* Consigne *
Recopiez à l'identique le passage de l'extrait sur Qâra qui va de « Pour nous, la » jusqu'à « une menace probable. » inclus.

* Extrait *
----

Les opposants de Qâra, comme la majorité des opposants en Syrie sont, comme les qualifient les Américains, des personnes rurales à la culture restreinte. Il est facile de les enrôler par des arguments fallacieux qu’ils adoptent par rectitude d’intention sans voir où mène le mouvement insurrectionnel. Même dérapage à bon escient de la part de Syriens qui vivent à l’étranger, tel le petit groupe qui réclamait le départ du « sanguinaire » Bashar El Assad le 12 août devant le consulat syrien de Genève. Vivant hors de la Syrie, ils ne se rendent pas compte que la situation est autrement compliquée et dangereuse.
Pour nous, la solidarité de nos frères sunnites de Qâra nous touche, qu’ils soient loyaux ou opposants. En renouvelant notre foi en le Seigneur Jésus-Christ qui est Maître de l’histoire nous avons renouvelé notre choix de demeurer en Syrie. Mais comme pour les moines de Tibhérine nous savons que, dans une situation de confusion comme celle qui régnait alors en Algérie et celle qui règne aujourd’hui en Syrie, l’irréparable peut se produire pour nous à n’importe quel moment, sans qu’on sache exactement qui l’a perpétré et pour quel motif. Cela semble bien loin de nous actuellement où la sagesse des Syriens, leur cohésion nationale et leur bon sens leur fait dépasser, à part des cas ponctuels, les instigations à la guerre civile et confessionnelle. Cependant cette dernière se profile à l’horizon comme une menace probable.

----

* Données extraites *

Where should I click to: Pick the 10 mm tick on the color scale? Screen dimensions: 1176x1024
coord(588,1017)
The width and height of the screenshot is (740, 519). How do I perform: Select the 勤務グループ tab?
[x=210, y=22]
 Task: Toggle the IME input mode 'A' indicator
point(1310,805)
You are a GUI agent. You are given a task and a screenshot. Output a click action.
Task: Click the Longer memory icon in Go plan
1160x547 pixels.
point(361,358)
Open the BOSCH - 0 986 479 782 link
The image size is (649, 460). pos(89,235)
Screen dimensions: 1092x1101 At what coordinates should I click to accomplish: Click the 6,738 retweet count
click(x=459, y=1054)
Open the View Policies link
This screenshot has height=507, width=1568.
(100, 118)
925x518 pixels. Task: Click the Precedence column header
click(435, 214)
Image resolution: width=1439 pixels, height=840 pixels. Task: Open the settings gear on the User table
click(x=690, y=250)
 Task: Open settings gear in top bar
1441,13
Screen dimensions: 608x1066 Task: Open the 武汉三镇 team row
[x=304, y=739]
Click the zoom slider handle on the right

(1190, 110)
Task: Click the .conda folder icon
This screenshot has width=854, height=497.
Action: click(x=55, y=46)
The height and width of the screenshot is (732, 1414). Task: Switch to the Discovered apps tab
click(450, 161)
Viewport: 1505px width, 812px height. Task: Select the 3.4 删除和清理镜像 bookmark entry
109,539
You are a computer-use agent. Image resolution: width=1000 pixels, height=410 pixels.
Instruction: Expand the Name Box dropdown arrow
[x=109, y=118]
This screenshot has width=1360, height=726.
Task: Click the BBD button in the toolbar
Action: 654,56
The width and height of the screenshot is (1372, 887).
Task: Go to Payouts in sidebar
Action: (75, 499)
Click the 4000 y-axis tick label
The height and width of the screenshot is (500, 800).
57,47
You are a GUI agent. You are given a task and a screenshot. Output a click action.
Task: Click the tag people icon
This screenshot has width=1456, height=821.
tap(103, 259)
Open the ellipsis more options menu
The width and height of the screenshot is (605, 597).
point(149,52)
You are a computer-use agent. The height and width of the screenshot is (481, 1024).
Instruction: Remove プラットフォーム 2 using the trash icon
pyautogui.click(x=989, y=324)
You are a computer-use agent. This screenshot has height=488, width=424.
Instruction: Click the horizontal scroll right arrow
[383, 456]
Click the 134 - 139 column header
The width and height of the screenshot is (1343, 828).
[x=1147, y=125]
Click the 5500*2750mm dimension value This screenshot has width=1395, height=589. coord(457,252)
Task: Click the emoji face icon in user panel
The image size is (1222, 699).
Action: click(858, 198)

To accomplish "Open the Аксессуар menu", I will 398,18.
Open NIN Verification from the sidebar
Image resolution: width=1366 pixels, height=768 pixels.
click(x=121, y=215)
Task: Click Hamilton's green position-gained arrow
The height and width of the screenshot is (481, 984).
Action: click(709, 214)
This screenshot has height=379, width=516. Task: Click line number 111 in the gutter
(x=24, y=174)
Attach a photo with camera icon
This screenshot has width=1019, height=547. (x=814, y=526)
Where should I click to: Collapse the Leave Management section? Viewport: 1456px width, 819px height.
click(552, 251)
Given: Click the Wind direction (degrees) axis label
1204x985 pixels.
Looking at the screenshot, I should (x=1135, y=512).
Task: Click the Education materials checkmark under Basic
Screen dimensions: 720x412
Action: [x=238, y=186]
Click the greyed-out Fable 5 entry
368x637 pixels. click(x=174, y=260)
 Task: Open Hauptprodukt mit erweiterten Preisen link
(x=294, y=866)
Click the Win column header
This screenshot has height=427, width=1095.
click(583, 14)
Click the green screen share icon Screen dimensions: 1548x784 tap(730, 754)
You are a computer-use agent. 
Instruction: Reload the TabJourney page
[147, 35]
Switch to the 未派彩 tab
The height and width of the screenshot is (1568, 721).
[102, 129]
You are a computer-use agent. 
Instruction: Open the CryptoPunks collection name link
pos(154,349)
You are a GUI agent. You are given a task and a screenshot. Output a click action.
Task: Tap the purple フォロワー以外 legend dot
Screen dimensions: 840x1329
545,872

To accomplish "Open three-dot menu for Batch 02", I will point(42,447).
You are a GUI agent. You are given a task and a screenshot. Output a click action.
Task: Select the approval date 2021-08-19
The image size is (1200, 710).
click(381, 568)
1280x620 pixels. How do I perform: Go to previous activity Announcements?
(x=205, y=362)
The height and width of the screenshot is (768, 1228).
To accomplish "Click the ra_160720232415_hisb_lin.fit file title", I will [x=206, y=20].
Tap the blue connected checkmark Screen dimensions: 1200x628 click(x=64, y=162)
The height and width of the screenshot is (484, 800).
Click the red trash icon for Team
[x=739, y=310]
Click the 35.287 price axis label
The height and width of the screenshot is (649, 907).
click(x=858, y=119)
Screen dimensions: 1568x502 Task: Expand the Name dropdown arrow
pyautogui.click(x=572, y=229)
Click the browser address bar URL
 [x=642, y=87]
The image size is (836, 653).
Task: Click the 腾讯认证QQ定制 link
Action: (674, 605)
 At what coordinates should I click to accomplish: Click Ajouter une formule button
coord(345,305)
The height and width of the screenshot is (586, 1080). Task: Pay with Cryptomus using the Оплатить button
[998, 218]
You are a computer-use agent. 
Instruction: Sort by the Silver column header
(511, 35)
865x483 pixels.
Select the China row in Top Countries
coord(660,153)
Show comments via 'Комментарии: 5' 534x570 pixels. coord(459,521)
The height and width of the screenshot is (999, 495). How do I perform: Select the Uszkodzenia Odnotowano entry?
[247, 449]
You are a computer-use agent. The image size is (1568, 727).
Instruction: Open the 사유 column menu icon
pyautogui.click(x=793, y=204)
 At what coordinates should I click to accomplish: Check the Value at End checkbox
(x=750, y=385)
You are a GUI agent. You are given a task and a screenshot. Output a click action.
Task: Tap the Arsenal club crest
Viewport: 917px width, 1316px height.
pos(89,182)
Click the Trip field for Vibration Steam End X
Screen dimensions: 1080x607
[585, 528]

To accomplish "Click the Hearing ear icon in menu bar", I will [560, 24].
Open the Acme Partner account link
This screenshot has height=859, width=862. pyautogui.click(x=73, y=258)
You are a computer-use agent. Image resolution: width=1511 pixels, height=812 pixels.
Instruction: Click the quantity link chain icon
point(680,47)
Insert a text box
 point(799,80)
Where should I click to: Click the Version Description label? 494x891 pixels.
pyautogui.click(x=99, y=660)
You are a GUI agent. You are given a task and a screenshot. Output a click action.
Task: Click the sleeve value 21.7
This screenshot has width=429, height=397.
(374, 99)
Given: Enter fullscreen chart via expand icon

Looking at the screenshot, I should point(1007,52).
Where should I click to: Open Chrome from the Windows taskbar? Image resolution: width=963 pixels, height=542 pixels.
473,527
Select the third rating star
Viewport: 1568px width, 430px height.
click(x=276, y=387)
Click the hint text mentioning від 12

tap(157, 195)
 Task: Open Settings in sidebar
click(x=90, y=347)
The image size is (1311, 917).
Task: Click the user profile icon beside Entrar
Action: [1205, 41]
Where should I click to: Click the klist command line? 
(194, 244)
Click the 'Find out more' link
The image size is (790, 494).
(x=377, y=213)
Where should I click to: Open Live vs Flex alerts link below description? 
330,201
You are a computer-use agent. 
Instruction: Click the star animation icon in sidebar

----

* Solution rédigée *
Pour nous, la solidarité de nos frères sunnites de Qâra nous touche, qu’ils soient loyaux ou opposants. En renouvelant notre foi en le Seigneur Jésus-Christ qui est Maître de l’histoire nous avons renouvelé notre choix de demeurer en Syrie. Mais comme pour les moines de Tibhérine nous savons que, dans une situation de confusion comme celle qui régnait alors en Algérie et celle qui règne aujourd’hui en Syrie, l’irréparable peut se produire pour nous à n’importe quel moment, sans qu’on sache exactement qui l’a perpétré et pour quel motif. Cela semble bien loin de nous actuellement où la sagesse des Syriens, leur cohésion nationale et leur bon sens leur fait dépasser, à part des cas ponctuels, les instigations à la guerre civile et confessionnelle. Cependant cette dernière se profile à l’horizon comme une menace probable.